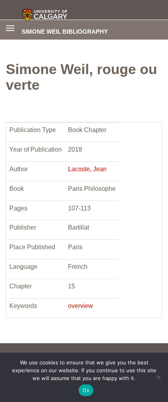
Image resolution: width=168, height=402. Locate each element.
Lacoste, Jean (87, 169)
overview (80, 305)
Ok (85, 390)
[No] (158, 377)
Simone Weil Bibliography (64, 31)
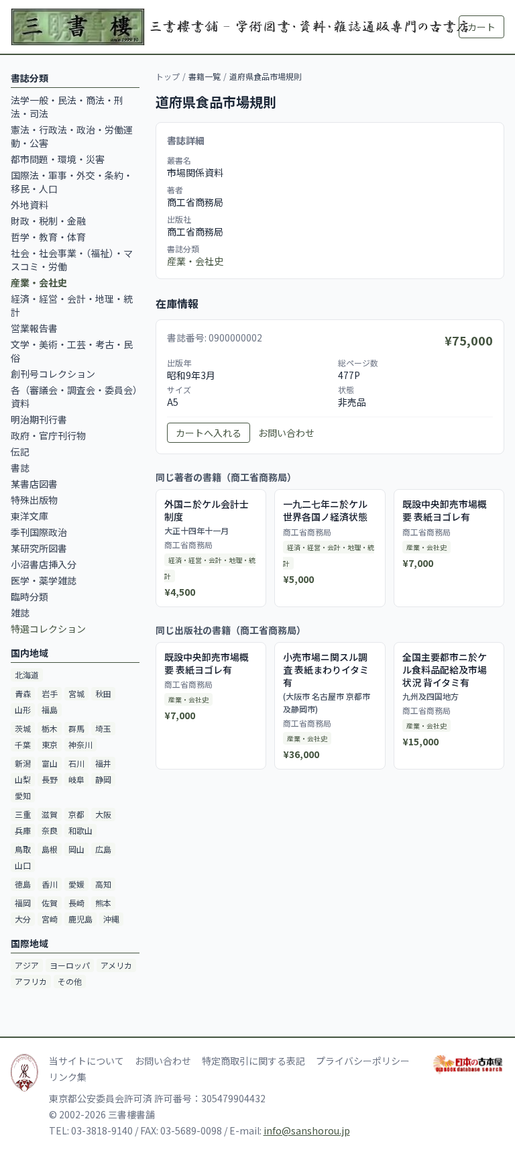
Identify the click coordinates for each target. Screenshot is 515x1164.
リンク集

◆ ◆ ◆ ◆

#### To be done:
Copy out every line from the one with "overview (80, 305)" through the end of the records, both included, with the requests kept as they are. Move each answer's coordinates by adding 134 to every number, and leave the pictures out.

#### The answer:
overview (214, 439)
Ok (219, 524)
[No] (292, 511)
Simone Weil Bibliography (198, 165)
Identify the click coordinates for each target. Screenshot is 515x1164.
リンク集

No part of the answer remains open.